BootHole flaw in PC & servers booting process could take years to fix

A team of cybersecurity specialists has released a report related to the exploitation of a critical vulnerability in the Secure Boot component, which would allow altering the boot upload process prior to the start of an operating system. The boot process is based on components known as bootloaders, responsible for loading the firmware of all hardware components on a device.

The flaw, dubbed “BootHole”, resides in the GRUB2 bootloader, one of the most commonly used implementations currently, used in Linux, Windows, and macOS distributions based on BSD systems.   

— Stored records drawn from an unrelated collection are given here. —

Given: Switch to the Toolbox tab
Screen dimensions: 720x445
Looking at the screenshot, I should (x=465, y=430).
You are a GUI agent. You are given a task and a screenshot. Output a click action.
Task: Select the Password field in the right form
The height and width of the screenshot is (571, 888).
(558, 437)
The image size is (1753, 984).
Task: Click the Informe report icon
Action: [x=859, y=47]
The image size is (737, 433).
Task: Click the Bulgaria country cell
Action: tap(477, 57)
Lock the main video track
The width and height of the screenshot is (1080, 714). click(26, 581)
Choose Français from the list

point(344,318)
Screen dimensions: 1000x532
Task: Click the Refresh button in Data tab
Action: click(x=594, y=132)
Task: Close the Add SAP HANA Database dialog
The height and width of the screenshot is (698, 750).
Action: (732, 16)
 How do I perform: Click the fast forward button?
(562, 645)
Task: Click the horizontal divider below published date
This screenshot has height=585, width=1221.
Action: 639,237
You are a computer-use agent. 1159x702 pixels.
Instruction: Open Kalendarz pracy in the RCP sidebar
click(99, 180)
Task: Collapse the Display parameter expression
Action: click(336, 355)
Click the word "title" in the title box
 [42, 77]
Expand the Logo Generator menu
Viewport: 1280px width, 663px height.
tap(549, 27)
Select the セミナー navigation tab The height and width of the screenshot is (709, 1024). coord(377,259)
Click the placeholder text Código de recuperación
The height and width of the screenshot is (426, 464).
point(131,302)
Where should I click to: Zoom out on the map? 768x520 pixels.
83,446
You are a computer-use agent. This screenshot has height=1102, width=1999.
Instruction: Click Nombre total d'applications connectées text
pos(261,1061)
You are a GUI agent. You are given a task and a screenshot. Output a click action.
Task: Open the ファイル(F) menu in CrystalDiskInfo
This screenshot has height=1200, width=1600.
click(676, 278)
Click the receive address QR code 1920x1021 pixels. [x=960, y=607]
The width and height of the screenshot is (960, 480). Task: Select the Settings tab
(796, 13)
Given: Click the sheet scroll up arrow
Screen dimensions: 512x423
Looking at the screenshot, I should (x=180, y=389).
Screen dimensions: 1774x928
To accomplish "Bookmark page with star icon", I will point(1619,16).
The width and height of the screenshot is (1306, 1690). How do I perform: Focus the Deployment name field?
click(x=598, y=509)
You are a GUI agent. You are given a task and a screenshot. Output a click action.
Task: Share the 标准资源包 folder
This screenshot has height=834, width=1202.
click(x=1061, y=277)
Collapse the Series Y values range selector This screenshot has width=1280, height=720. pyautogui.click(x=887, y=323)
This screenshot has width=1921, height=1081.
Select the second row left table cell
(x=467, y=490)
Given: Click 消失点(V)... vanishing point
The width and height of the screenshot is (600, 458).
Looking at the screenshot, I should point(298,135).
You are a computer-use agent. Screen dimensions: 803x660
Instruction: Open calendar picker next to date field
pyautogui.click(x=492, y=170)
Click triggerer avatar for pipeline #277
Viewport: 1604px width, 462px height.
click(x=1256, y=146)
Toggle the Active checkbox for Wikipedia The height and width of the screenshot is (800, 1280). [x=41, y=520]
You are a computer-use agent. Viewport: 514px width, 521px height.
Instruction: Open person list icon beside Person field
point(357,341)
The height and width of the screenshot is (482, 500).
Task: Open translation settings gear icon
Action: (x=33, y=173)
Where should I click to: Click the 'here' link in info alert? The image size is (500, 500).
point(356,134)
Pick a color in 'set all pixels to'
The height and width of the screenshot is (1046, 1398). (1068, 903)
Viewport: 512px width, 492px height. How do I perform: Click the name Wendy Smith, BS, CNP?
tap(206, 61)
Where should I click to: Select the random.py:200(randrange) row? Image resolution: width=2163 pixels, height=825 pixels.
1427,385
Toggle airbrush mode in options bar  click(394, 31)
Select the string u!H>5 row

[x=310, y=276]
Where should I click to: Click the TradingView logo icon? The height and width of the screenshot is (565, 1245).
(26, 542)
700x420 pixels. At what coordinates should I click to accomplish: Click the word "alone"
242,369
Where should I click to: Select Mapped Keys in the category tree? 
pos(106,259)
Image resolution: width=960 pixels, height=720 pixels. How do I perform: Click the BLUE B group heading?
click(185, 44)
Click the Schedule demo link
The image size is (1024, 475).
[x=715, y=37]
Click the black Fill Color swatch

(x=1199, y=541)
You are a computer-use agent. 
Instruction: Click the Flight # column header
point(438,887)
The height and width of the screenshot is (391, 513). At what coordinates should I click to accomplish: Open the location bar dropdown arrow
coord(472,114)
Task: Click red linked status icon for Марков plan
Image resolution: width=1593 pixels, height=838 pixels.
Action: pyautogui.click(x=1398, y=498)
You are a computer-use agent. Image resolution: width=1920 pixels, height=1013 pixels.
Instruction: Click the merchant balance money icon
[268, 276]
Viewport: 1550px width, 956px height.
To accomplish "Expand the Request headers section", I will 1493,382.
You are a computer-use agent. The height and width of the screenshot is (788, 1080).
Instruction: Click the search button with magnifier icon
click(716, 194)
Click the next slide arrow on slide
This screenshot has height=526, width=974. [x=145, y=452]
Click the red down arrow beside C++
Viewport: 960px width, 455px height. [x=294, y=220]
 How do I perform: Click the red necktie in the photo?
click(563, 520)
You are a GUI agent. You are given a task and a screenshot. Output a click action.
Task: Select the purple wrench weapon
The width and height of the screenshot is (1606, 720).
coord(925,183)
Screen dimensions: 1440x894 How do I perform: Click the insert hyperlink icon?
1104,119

BootHole was detected a few months ago by experts from security firm Eclypsium, who mention that the flaw allows threat actors to alter the vulnerable component in order to insert and execute malicious code during the boot process, allowing you to insert code to take control of the target system. In addition, it is reported that hackers could modify the values of grub.cfg, the vulnerable file, to trigger buffer overflow scenarios in the GRUB2 bootloader.

SOURCE: Eclypsium

Finally, Eclypsium mentioned that the flaw can be exploited to manipulate the component and replace it with a malicious version. Although these processes are protected with secure boot mechanisms, experts mention that the vulnerability can be exploited with relative ease.

SOURCE: Eclypsium

Despite being a highly risky attack technique, BootHole has its limitations. For example, a threat actor requires administrator access to access and manipulate the grub.cfg file, although there is also more than one method for hackers to access this file.

The flaw was tracked as CVE-2020-10713, and has been notified to all actors in the hardware and software security environment. Eclypsium believes that all Linux distributions might be affected by this failure, as they all use GRUB2 bootloaders with external grub.cfg file command reading. In addition, the firm mentions that updates must be released for deployments of Microsoft, Oracle, Red Hat, Debian, among other companies.

Despite constant security alerts and the release of security patches, the experts concluded by mentioning that correcting this type of failure is a highly complex process for companies, so fully mitigating the risk of exploitation could take a few years.